*About this exercise*: Work through the records below and copy every line that includes "button".

:: Task data

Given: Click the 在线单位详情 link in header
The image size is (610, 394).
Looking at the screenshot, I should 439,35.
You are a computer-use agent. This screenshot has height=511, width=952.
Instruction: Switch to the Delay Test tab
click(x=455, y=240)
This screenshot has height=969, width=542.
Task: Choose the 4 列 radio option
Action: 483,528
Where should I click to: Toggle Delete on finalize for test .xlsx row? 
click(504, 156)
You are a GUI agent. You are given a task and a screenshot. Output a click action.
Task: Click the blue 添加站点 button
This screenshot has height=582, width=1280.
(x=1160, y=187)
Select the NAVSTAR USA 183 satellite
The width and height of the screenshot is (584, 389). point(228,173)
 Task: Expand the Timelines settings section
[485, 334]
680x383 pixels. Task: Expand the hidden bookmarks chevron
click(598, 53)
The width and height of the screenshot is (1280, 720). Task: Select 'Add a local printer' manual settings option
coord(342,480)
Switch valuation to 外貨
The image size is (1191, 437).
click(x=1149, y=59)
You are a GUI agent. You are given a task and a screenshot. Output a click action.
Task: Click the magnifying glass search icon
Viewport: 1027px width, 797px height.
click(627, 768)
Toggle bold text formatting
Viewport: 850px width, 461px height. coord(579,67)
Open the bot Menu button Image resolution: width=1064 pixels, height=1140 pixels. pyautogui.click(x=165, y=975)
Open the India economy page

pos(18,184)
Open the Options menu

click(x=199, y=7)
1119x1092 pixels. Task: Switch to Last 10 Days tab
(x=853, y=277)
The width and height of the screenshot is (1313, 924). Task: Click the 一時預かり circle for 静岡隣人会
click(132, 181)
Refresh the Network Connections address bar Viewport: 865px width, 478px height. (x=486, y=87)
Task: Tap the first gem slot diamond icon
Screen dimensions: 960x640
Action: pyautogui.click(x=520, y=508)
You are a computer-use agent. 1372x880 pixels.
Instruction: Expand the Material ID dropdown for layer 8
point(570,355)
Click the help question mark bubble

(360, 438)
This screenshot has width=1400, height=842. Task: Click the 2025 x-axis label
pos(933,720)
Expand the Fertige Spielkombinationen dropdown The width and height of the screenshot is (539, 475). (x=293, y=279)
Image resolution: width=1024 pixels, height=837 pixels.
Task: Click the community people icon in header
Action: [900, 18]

::::

*Solution to this problem*:
Task: Click the blue 添加站点 button
Open the bot Menu button Image resolution: width=1064 pixels, height=1140 pixels. pyautogui.click(x=165, y=975)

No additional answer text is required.